## Begin Reading passage
I haven’t been to many art fairs; gallery shows and museum exhibitions, sure—plenty and varied. Even the occasional artist’s studio. I’ve been to the odd county fair that included a sampling of art and craftwork among the agriculture and artisanry exhibits. (I even have a wonderful ceramic sculpture I bought at a Maryland county fair—the artist, Doug DeLind, is a Michigander—in around 1993.) I went to an ArtExpo New York in about 1987 when it was housed at the then-newly opened Jacob K. Javits Convention Center on Manhattan’s far West Side in Midtown. Israeli sculptor Hayim (now known as Haim) Azuz was exhibiting there and I had bought one of his bronzes a few years earlier at the Israeli artists’ colony of Safed, so he sent me an announcement. That was the extent of my exposure to art fairs until 4 May (yes, Star Wars Day) 2018 when I went up to Pier 94 at 55th Street and 12th Avenue on Manhattan’s Hudson River bank for Art New York 2018.
## End Reading passage
## Begin Record extracts
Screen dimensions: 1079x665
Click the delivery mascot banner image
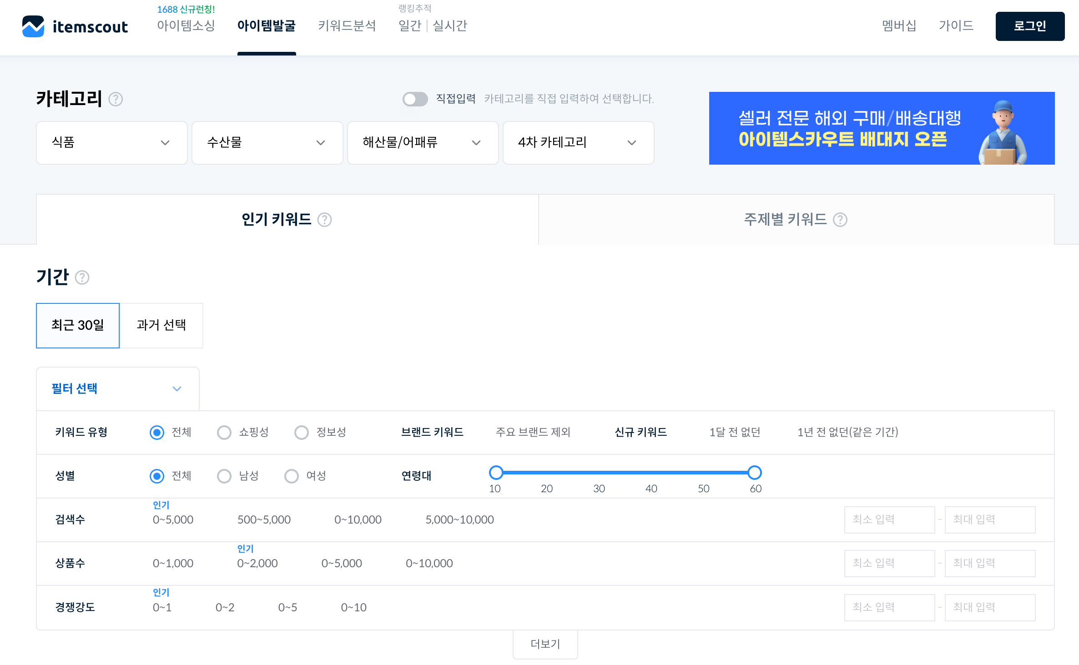[1003, 132]
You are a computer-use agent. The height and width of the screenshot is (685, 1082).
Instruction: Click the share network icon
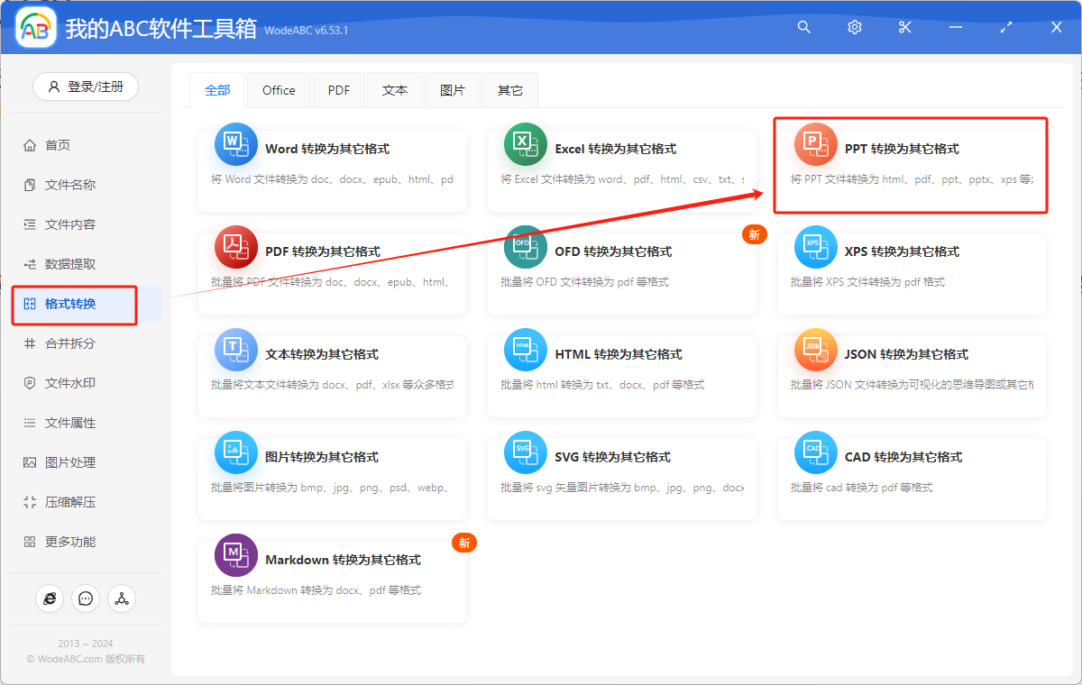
## End Record extracts
Required task ::
Answer from the passage on art fairs:
(a) In which state was the ceramic sculpture bought at a county fair?
(b) Where was ArtExpo New York housed in about 1987?
(c) On which pier was Art New York 2018 held?
The rows above are separate from the passage on art fairs.

Result for this exercise ::
(a) Maryland
(b) The Jacob K. Javits Convention Center
(c) Pier 94